And they gave us the basic camp rules--who are commander was and the chain of authority, or chain of command, and so we did that and the next morning they came in and roused us out of bed early in the morning and said, "Pack your stuff you're leaving." And we thought, well they found us communicating and now we're out of here, but it was, actually they were moving people around by shoot down date because they were starting to do the release of prisoners and the pull-back of troops and so they were trying to put everyone so that you were in the camp where you'd be released from, so anyone shot down in the last year went to the Zoo, and we found this out later. We didn't really know what happened or why it was going on, but the Zoo was just on the other side of Hanoi. It wasn't that far away. It used to be, from what I understand, an old French officer's quarters. It had nice facilities once upon a time. It had a swimming pool. It had indoor plumbing. When we were there none of that worked. The pool was actually where they raised fish for food. It was kind of a dark, ugly green, but it was there, and we just spent the rest of our time--another two months at the Zoo--and then we were released from there.
So you spent how many months as a POW?
Well 99 days. I was a POW for 99 days. Went in on the 21st of December and came out on the 29th of March. I came home on April Fools Day. My wife wasn't sure we were going to be there.
So when did your wife hear you were a POW?
Boy, that's her story, but because I had the news release, because I went in front of the cameras and made that statement, it was picked up by the press and as a result the Air Force got word immediately that they had the transcript, and so they said O.K. we'll let the families know that I was assumed to be a prisoner. Actually the first time, right after I got shot down, I think it was that night that they actually tried to find my wife to let her know I was shot down and missing in action, but I was living in Spokane. My wife left and went down to see her parents in Utah in Kaysville, but we didn't go through the proper channels in letting somebody know that they weren't going to be home. So they came to our house, couldn't find anyone, wouldn't tell the neighbors what was going on, and finally one of neighbors said, "Well, she's down with her parents in Utah," and so then they had to get a couple of officers and a chaplain and that to be able to come out, so they came out one or two in the morning, something like that.

Problem set:
• 1. From the POW interview, quote the passage between "So you spent" and "to be there.", inclusive.
• 2. According to the POW interview, what was the swimming pool at the Zoo used for while the speaker was held there?
• 3. Carry on with the POW interview from the point where it stops.

(Excerpts from a dataset)
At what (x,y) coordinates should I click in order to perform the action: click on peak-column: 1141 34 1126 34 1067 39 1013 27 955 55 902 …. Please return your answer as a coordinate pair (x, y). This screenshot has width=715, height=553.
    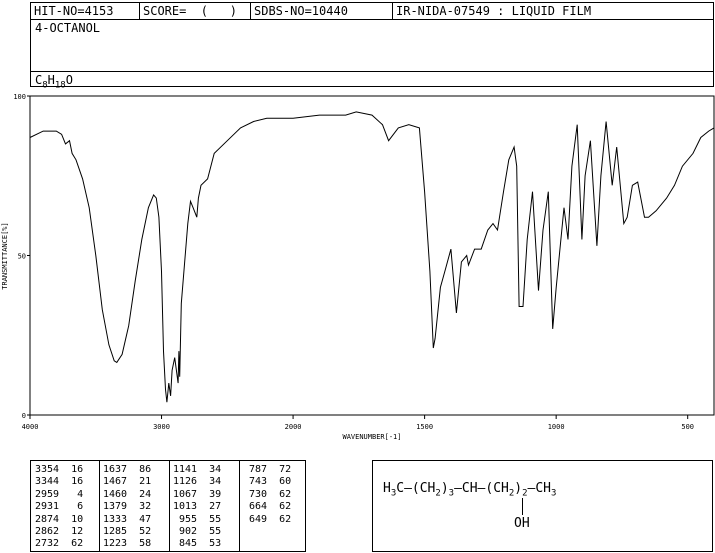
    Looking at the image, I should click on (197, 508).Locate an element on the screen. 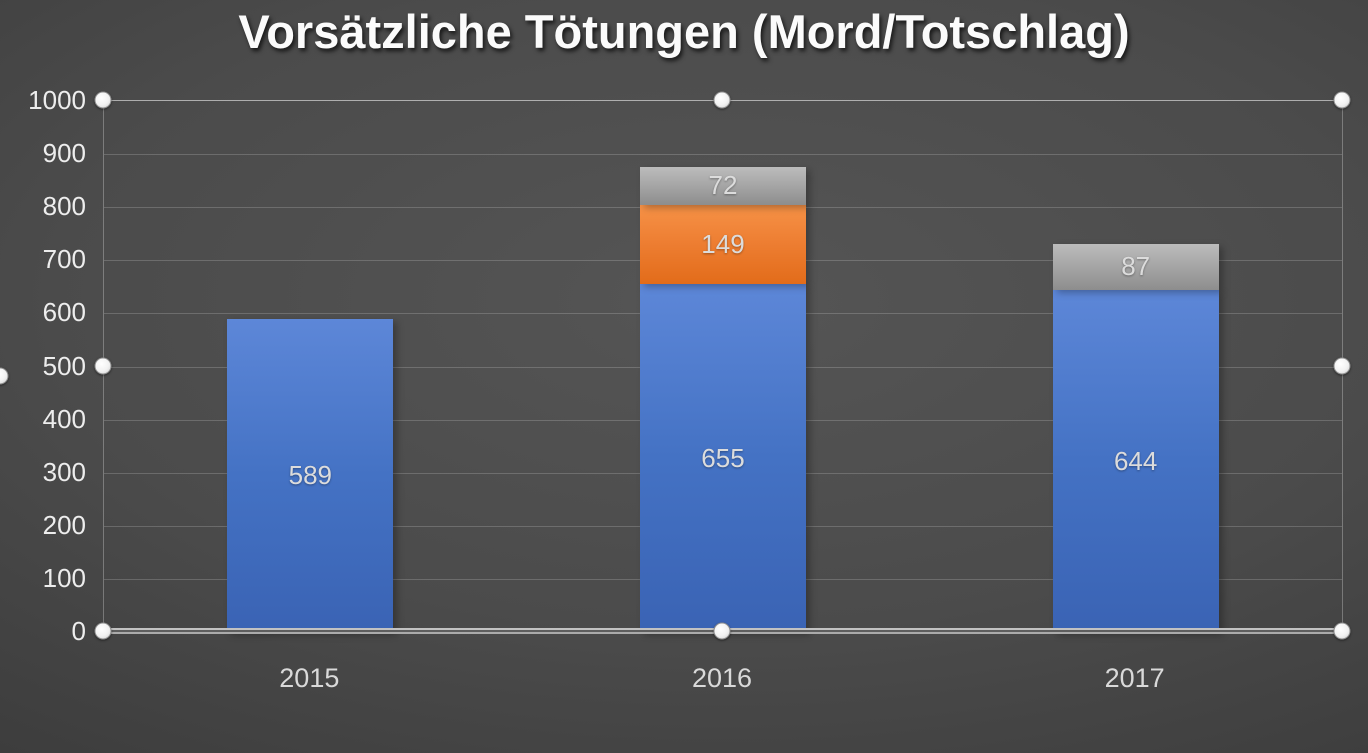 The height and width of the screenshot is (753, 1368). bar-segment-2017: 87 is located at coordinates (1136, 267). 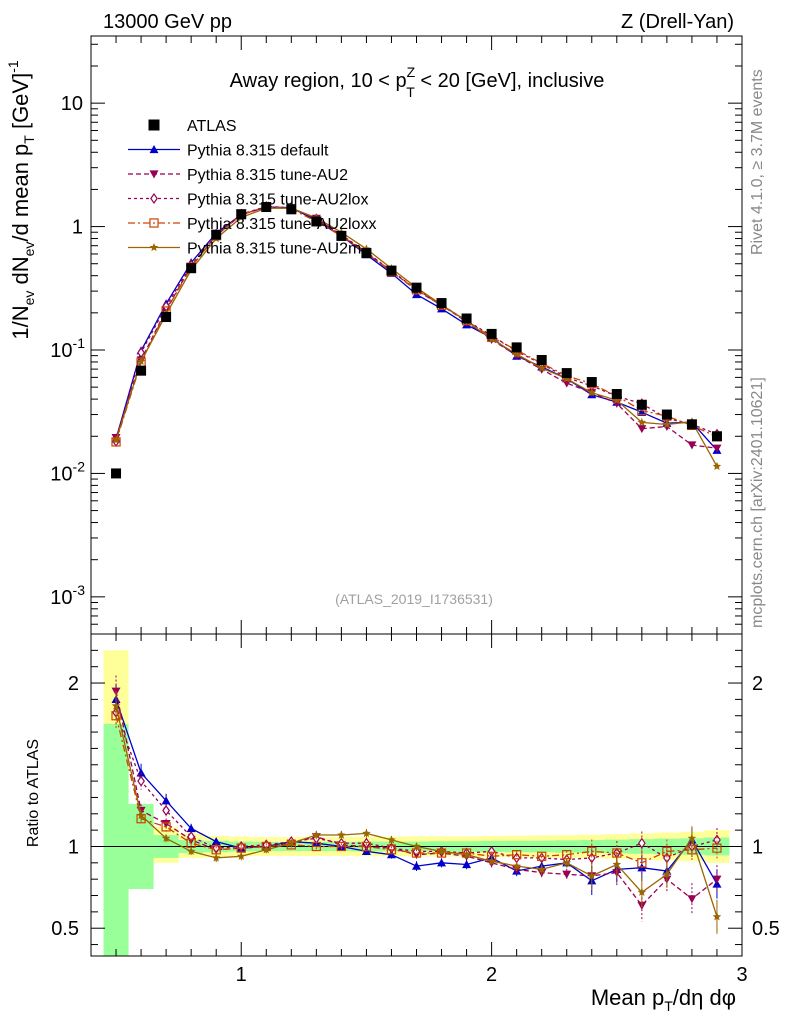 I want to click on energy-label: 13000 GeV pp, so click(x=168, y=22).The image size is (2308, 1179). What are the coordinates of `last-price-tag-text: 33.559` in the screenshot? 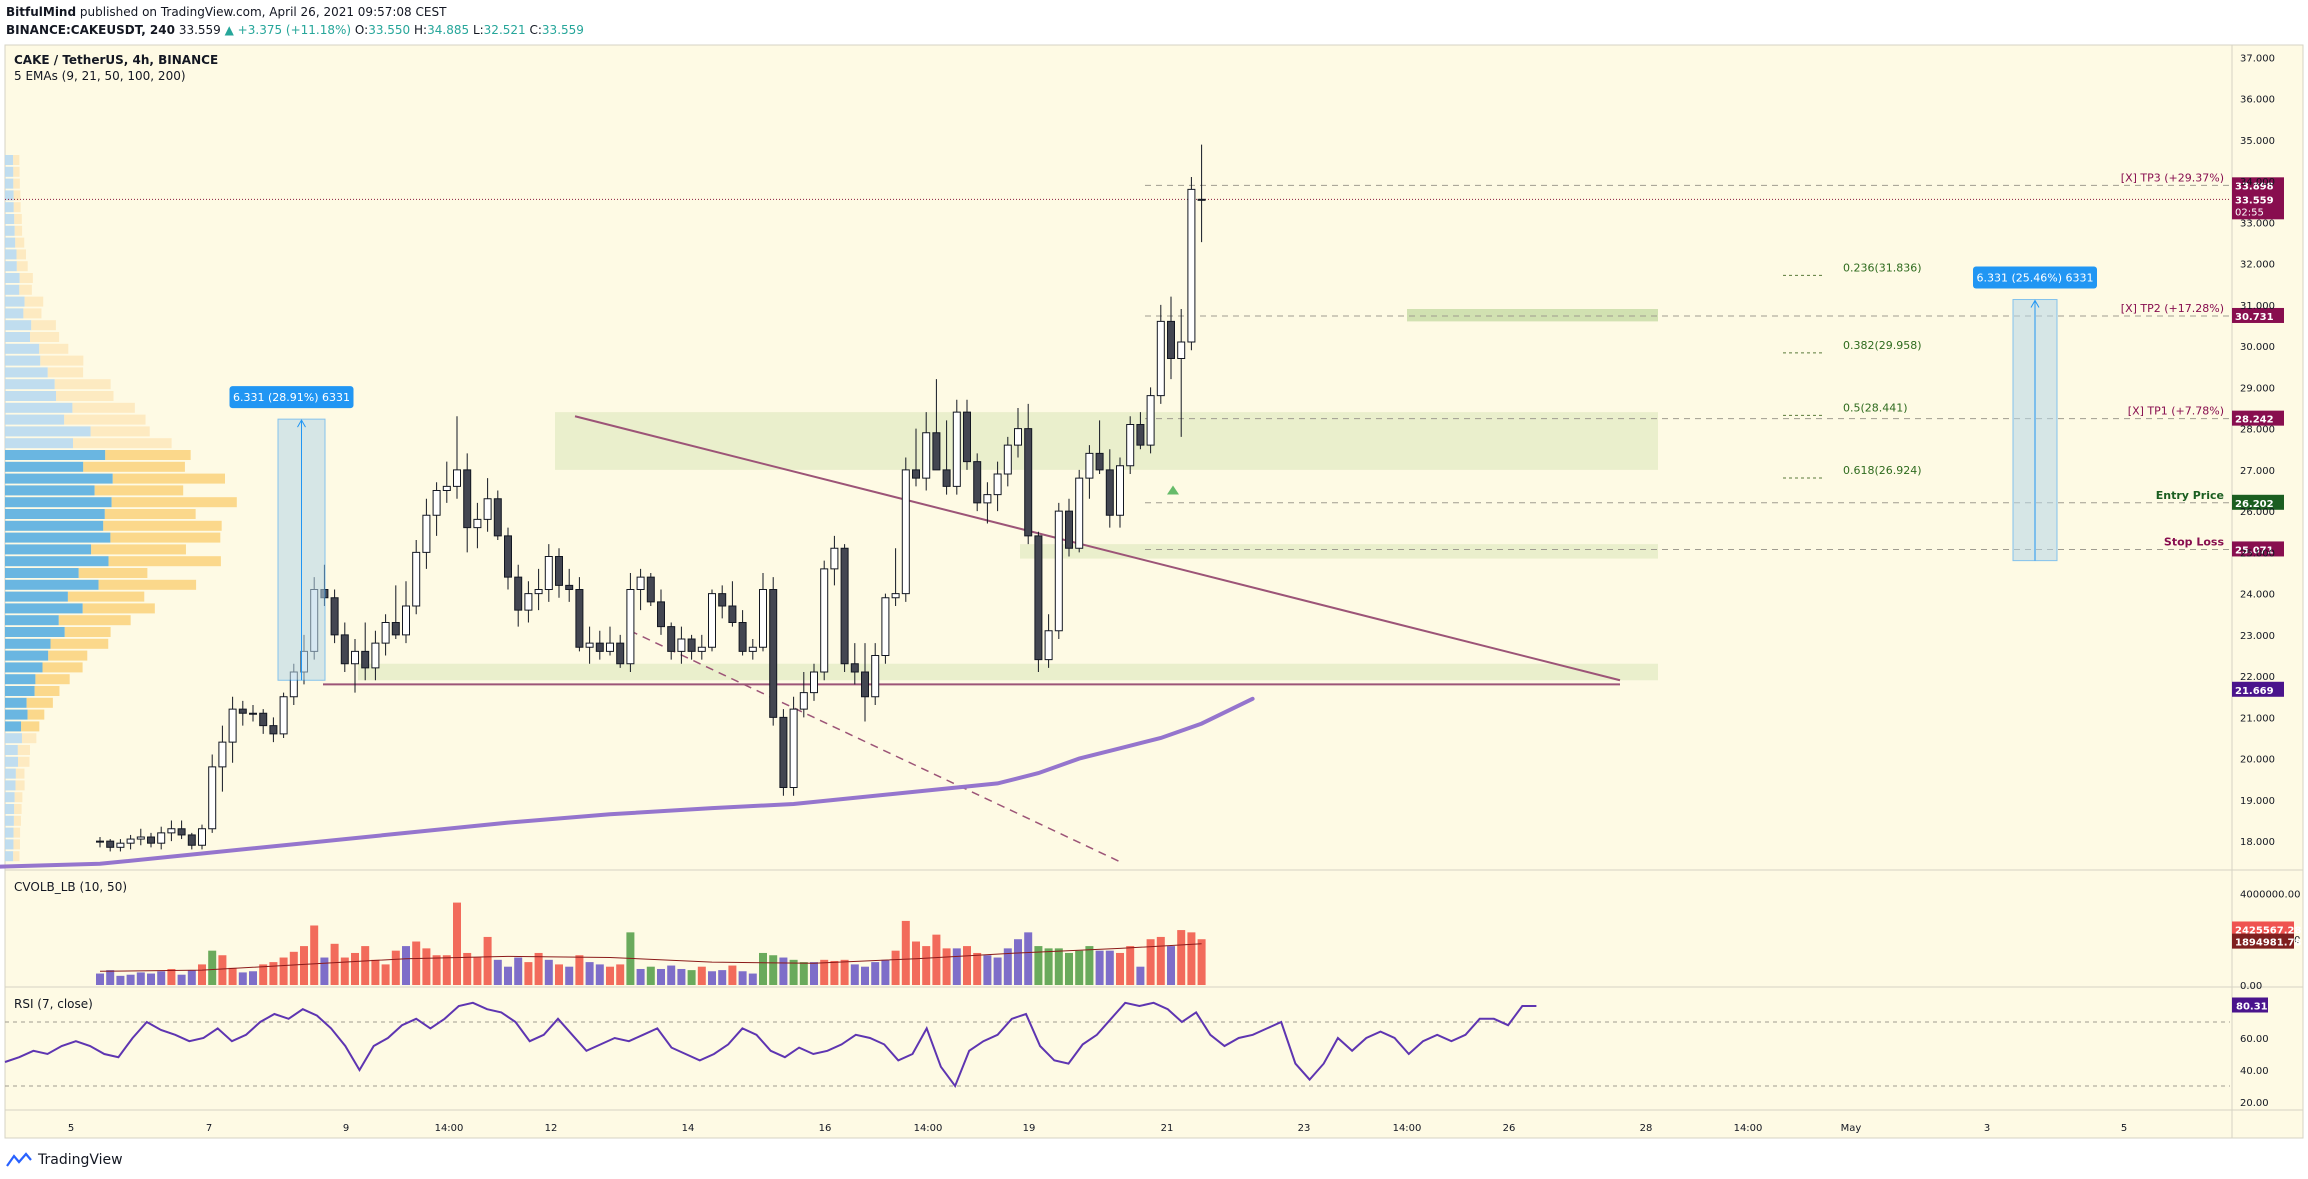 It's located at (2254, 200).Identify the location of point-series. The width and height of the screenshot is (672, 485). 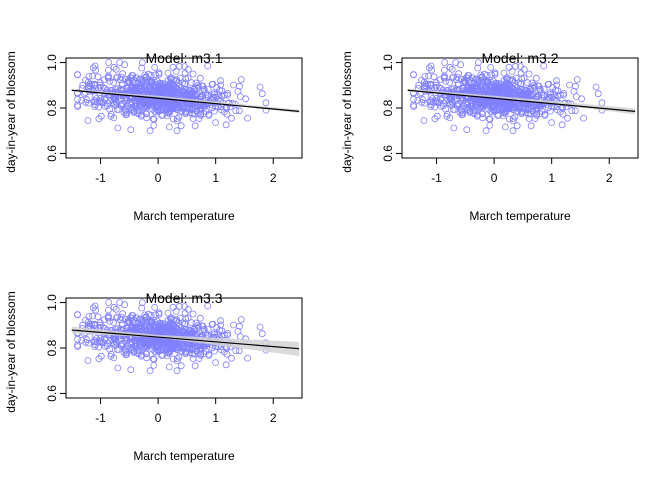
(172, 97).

Task-by-task results:
• 1.
So you spent how many months as a POW?
Well 99 days. I was a POW for 99 days. Went in on the 21st of December and came out on the 29th of March. I came home on April Fools Day. My wife wasn't sure we were going to be there.

• 2. It was used to raise fish for food.

• 3.
A staff car pulls up and knocks on the door, which is the thing nobody wants to see or hear, and so they told her I was shot down and missing in action and the letter they read just said that there were no beepers, which is the emergency message in your chute that activates to show that somebody is ejected. There were no beepers and nobody saw any chutes and they didn't know anything. Well then I made the press release, so the next day this information starts coming out, so now they come back out to her again and let her know that he's presumed to be a POW, and there's also in Sacramento B down in California, they printed the picture of me and five other prisoners that were taken at that news release, and a friend of my brother's saw it, and our name isn't very common and so he said, "He's got to be related to you," and so then he sent the picture up to my wife, and she contacted the Air Force and said, "We have this now," and they said, "Where did you get that?" So something's went around the channels but they didn't get all the information with that, and then they confirmed and she called the pilot's wife and she had heard nothing, and so I was the only one of my crew that was identified as still being alive.
What happened to your ship? What happened to your crew?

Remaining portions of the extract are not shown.